**INPUT RECORDS:**

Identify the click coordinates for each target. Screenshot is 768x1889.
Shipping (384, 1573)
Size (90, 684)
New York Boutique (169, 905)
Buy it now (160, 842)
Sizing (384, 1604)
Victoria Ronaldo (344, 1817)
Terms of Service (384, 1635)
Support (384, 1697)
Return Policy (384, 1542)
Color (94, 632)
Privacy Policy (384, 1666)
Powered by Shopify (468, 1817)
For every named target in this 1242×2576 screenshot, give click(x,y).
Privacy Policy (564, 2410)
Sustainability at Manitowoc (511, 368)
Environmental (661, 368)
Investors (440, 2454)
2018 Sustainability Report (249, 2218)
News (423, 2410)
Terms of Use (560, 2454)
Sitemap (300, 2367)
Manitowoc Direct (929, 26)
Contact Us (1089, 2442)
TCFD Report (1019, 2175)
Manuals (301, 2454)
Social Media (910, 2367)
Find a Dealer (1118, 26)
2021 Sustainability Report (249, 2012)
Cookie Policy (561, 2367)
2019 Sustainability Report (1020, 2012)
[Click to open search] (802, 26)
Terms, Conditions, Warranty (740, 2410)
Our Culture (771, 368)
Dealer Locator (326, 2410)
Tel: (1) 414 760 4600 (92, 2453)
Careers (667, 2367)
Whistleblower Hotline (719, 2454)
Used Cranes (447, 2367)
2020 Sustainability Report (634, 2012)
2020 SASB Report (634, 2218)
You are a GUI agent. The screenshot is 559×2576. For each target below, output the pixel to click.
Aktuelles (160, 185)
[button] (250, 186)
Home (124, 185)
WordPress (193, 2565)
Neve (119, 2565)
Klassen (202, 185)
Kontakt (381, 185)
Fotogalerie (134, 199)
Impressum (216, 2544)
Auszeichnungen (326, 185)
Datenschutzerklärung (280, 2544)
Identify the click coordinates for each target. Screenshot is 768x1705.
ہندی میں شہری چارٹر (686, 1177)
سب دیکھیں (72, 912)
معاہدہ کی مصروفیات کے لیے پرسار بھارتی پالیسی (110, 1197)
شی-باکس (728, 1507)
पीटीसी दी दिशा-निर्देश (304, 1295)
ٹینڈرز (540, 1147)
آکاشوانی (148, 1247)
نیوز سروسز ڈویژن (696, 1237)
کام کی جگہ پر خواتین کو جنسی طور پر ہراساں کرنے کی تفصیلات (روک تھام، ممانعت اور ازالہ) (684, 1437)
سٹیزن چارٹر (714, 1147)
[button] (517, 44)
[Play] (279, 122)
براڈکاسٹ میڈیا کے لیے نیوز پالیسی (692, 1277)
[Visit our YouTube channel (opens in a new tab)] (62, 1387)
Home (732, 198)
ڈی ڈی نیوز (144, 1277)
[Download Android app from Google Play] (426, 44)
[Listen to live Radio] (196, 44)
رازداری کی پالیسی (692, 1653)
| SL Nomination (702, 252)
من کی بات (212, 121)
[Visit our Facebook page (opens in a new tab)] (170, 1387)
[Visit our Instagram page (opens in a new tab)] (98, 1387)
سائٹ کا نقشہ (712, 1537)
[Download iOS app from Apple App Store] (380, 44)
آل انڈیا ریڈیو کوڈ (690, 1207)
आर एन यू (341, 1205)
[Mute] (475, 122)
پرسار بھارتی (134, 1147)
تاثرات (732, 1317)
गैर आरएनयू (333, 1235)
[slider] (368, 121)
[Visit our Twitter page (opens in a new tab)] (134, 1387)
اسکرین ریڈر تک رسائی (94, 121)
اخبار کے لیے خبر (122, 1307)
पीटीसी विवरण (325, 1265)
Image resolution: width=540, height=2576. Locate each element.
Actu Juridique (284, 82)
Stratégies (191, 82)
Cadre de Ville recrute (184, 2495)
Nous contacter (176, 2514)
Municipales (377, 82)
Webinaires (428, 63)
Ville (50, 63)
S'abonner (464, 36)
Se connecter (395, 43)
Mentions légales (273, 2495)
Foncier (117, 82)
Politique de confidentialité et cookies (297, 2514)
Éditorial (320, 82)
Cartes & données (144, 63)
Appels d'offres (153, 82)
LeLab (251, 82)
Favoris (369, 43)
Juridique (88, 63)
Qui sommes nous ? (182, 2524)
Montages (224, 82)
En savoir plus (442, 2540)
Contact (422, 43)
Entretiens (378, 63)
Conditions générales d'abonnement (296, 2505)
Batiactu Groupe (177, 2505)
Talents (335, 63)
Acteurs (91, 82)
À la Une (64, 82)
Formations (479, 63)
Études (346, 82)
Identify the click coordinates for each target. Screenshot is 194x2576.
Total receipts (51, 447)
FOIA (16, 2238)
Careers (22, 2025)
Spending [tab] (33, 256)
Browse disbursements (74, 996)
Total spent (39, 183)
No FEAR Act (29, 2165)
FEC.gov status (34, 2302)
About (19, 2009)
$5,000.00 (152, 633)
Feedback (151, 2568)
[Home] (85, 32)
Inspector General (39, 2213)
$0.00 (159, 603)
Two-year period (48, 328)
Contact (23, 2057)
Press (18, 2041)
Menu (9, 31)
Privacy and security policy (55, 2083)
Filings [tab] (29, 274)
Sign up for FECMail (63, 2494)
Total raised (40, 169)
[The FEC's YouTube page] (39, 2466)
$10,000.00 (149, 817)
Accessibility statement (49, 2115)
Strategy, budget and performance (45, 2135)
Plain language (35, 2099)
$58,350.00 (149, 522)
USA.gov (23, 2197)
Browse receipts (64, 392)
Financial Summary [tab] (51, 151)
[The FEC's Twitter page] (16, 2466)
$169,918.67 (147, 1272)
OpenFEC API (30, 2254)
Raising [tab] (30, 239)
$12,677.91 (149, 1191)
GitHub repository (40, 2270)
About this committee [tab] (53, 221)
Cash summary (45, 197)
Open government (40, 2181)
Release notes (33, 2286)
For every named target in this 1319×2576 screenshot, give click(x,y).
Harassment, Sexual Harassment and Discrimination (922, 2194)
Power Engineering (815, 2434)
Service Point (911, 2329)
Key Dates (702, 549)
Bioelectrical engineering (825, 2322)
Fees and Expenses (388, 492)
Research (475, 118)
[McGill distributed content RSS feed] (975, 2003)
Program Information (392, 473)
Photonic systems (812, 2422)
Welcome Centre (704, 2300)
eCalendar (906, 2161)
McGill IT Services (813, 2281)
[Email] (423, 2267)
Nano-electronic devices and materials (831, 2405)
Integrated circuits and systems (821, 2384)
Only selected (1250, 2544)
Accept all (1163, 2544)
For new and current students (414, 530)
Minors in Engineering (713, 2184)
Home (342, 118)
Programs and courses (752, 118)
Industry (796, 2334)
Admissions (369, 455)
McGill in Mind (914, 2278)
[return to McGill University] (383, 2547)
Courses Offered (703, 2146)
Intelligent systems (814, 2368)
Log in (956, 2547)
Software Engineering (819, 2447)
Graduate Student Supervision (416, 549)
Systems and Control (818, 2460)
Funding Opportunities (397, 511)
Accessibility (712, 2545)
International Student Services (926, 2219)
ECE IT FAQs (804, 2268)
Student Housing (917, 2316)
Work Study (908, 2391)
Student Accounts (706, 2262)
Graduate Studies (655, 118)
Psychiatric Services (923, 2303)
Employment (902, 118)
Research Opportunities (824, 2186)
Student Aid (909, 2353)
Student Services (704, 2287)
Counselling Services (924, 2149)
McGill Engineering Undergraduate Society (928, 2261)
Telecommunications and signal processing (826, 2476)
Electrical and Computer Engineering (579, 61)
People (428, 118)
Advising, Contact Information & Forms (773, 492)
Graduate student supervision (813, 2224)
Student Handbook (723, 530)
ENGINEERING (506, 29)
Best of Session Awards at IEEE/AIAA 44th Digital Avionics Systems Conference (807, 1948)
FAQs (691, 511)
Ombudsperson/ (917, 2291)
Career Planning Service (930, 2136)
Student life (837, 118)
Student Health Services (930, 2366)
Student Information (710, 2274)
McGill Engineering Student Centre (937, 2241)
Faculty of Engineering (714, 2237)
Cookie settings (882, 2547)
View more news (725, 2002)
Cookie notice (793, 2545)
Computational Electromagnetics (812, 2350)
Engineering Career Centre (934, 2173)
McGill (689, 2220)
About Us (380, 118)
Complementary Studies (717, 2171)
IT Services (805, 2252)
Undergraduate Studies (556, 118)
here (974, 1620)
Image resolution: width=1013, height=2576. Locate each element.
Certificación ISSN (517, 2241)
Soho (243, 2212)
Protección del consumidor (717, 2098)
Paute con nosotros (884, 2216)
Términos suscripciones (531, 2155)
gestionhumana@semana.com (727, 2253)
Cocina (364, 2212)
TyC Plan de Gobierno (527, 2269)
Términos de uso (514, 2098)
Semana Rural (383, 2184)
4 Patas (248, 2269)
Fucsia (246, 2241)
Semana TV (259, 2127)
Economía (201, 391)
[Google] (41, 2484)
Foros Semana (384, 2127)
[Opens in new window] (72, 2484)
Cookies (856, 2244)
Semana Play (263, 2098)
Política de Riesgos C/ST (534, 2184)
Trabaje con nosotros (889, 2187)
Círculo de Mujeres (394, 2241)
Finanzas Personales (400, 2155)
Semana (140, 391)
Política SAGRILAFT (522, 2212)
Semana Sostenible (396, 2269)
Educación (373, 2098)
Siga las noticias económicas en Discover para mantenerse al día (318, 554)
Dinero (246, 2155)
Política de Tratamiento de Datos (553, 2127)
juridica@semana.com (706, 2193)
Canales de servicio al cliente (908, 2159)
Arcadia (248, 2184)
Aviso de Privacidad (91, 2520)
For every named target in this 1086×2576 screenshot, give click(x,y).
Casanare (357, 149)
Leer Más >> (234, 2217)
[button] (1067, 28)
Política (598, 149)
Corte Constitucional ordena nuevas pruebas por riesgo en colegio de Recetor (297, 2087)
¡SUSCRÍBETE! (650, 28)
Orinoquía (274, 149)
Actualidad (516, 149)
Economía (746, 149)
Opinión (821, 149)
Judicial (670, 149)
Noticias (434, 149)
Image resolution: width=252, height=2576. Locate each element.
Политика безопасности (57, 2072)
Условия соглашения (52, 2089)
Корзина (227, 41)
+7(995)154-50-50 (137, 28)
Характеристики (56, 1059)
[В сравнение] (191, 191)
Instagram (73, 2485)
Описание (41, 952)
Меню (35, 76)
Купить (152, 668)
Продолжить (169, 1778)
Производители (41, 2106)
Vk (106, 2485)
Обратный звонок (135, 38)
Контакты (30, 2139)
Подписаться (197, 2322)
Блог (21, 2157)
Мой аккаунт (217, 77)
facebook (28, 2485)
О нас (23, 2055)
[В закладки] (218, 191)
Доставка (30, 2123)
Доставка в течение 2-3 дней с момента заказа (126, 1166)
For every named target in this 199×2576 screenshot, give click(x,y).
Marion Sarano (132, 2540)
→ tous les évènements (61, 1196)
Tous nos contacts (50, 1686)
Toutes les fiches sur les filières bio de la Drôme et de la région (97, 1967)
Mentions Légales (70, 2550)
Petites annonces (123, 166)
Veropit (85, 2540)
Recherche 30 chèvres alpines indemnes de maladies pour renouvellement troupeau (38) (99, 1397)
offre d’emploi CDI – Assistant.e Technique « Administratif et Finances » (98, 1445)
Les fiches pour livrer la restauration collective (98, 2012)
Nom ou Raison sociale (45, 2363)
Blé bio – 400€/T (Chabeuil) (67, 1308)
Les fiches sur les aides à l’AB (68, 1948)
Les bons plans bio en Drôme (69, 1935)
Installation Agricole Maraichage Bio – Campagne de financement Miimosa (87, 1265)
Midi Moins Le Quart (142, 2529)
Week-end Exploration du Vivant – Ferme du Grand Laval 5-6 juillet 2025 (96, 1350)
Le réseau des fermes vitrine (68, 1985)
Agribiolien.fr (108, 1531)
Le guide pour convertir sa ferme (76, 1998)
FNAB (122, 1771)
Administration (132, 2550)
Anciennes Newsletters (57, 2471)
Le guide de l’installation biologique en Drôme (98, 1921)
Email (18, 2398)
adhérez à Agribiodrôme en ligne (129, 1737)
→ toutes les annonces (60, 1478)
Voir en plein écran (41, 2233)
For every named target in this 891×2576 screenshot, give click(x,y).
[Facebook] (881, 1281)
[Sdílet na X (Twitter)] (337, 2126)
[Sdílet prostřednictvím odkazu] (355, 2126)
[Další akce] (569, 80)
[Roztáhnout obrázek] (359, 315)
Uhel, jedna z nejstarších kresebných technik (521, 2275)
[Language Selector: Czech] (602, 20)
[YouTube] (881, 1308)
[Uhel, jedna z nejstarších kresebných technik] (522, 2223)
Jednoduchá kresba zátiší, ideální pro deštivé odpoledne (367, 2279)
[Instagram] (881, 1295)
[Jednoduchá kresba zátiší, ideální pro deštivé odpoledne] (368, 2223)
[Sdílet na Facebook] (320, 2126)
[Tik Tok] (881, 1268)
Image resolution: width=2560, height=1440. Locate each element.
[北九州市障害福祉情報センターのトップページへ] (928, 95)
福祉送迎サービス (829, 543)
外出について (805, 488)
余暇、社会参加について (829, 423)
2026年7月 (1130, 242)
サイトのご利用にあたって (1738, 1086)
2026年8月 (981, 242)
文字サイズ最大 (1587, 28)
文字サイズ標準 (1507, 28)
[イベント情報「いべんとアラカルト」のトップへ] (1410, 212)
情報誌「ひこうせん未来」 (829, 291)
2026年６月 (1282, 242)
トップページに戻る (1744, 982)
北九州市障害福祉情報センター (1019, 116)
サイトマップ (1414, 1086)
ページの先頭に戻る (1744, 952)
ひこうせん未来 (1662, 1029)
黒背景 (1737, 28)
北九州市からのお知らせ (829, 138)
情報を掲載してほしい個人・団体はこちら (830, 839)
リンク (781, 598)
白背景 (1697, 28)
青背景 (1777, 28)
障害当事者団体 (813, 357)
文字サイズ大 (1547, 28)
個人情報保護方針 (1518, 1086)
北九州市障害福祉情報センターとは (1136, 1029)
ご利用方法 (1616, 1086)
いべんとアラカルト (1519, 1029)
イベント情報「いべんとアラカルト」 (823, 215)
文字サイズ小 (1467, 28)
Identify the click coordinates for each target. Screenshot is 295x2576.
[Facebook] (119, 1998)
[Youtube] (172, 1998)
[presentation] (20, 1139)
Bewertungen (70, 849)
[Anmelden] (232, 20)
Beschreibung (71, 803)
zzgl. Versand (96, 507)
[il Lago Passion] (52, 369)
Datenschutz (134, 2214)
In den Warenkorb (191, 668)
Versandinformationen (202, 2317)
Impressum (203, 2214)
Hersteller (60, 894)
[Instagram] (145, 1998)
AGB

**ASSIGNED TASK:** Write out the records exactly, starting at the first line and stopping after the line that contains "Color (94, 632)".

**OUTPUT OF THE TASK:**
Identify the click coordinates for each target. Screenshot is 768x1889.
Shipping (384, 1573)
Size (90, 684)
New York Boutique (169, 905)
Buy it now (160, 842)
Sizing (384, 1604)
Victoria Ronaldo (344, 1817)
Terms of Service (384, 1635)
Support (384, 1697)
Return Policy (384, 1542)
Color (94, 632)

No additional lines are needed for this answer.